Seperti hari-hari sebelumnya, matahari juga terik sekali pada pertemuan ketiga ini. Aku sampai di homestay sekitar lima belas menit sebelum kelas dimulai. Di sana sudah ada beberapa orang. Di meja panjang yang digunakan untuk diskusi, Mbah Ismanto, Mbak Misni, Mbak Kiara, dan Mas Bangkit sedang berbincang. Setelah menyapa semua orang dan bilang ke Mbah Ismanto bahwa tulisanku belum selesai, aku duduk di samping Mbak Misni dan lanjut menulis. 

Peserta memperhatikan komentar Mas Latief S. Nugraha./Foto: Kind Shella Happy M.

Teman-teman kelas mulai datang satu persatu, kecuali Lintang yang mengabarkan bahwa ban motornya bocor sehingga akan terlambat tiba. Mas Latief yang juga menyusul dan Mbak Hanna sepertinya masih sakit.
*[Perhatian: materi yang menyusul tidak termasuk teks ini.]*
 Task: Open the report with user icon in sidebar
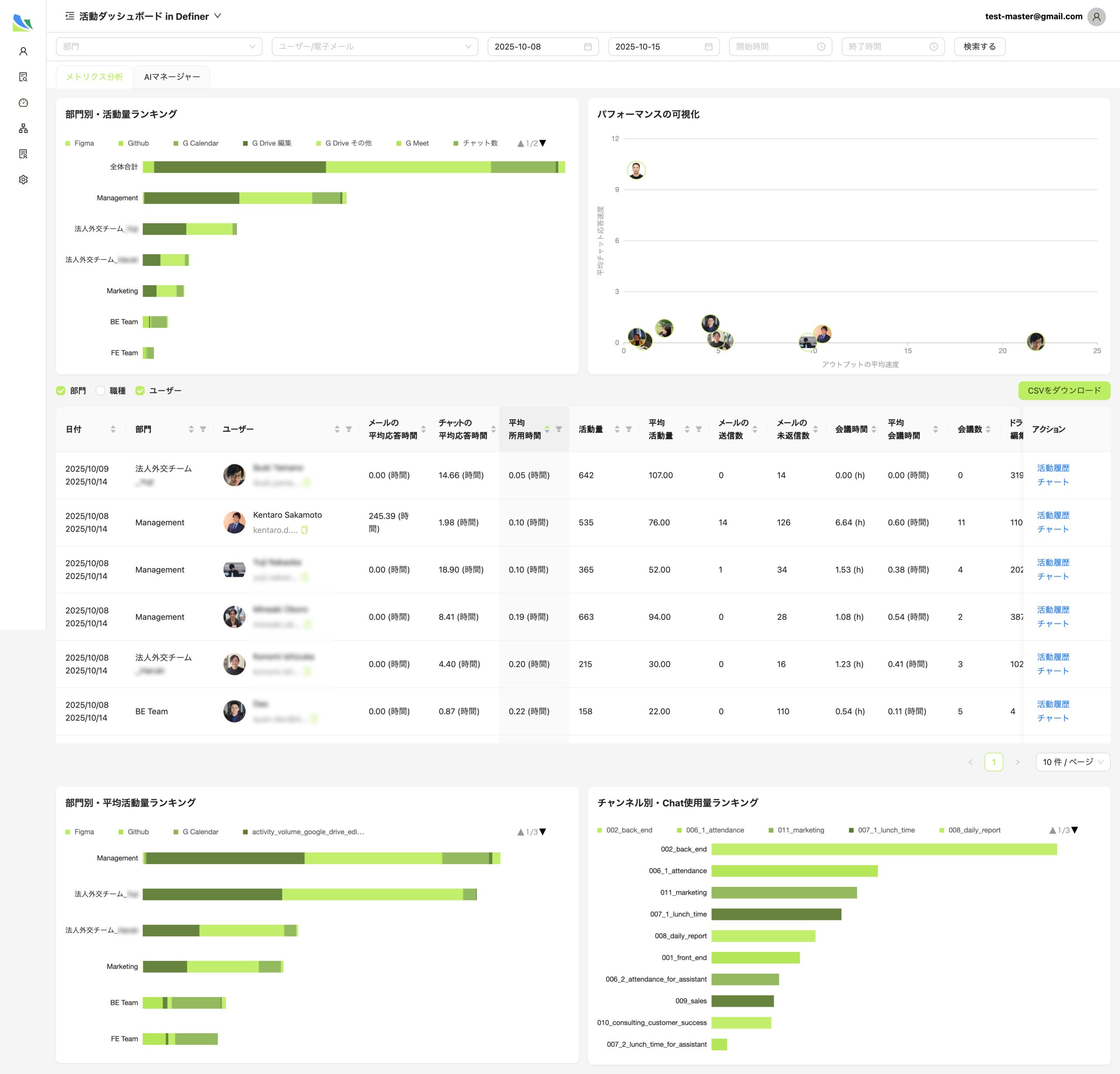(23, 153)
Mbah Ismanto meminta untuk membaca silang draf satu sama lain dan memberi komentar. Sekitar dua puluh menit berikutnya kami gunakan untuk membaca draf. 

Setelah dua puluh menit berlalu, Mbah Ismanto membuka diskusi. Ini adalah diskusi yang santai, dibuka tanpa salam dan mengalir begitu saja. Mbah Ismanto yang baru selesai membaca draf Mbak Misni memberi komentar bahwa konflik dalam cerita belum kentara dan memberi saran untuk eksplorasi konflik yang akan dihadapi oleh tokoh utama. Misalnya, “Bagaimana jika tokoh utama dipertemukan dengan satu tokoh yang memusuhi dia?”
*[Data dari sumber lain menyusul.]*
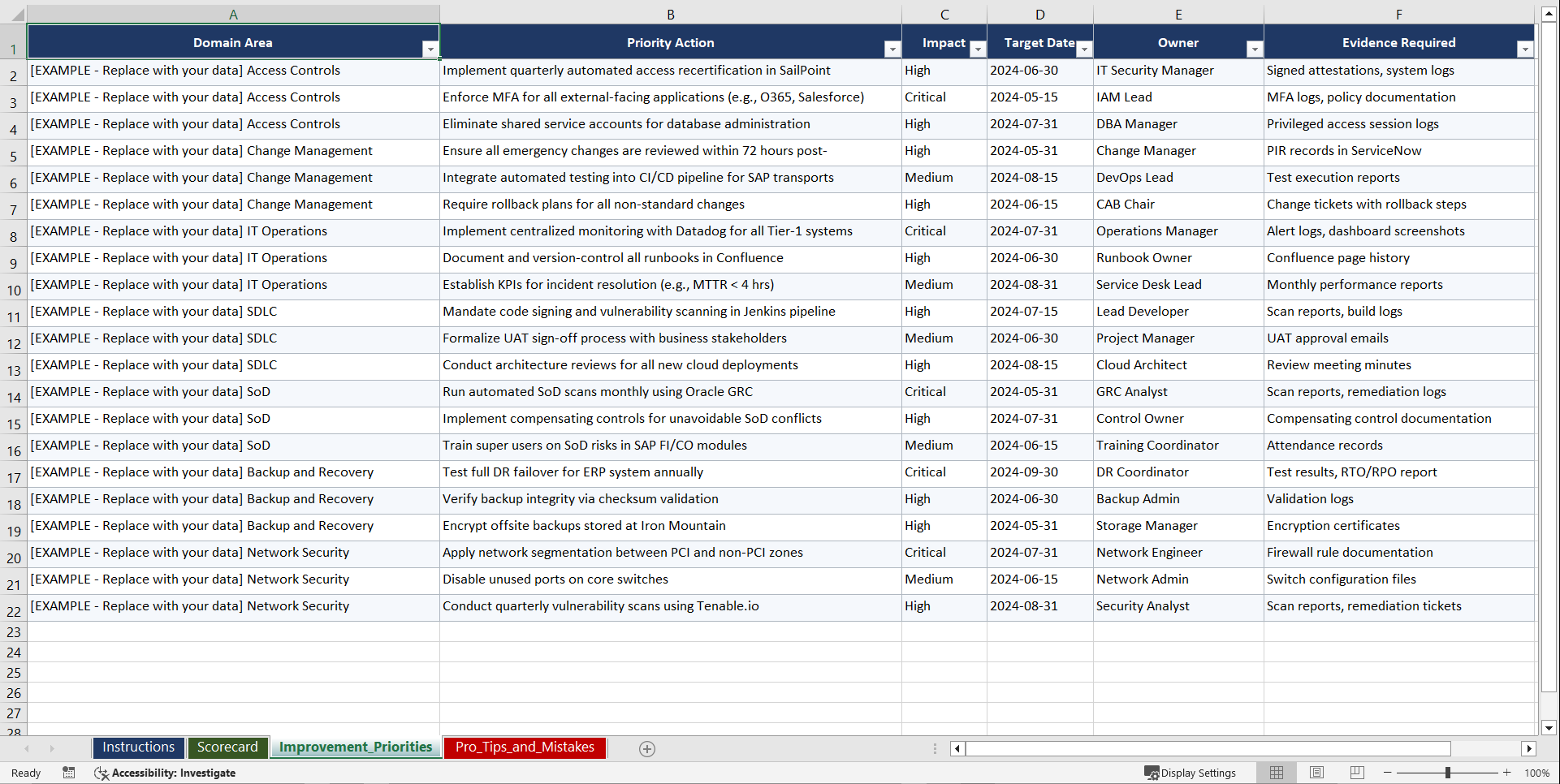Run the Accessibility: Investigate checker
This screenshot has width=1560, height=784.
coord(166,773)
Mas Bangkit yang juga membaca draf Mbak Misni ikut menanggapi. Menurutnya, saat membaca cerita yang ditulis Mbak Misni, ia menjadi ingat pada cerita yang ditulisnya sendiri. Mas Bangkit memberi komentar bahwa cerita yang ditulis Mbak Misni masih terlalu eksplisit. Sepertinya, akan lebih menarik jika dibuat dengan lebih menjaga rahasia cerita.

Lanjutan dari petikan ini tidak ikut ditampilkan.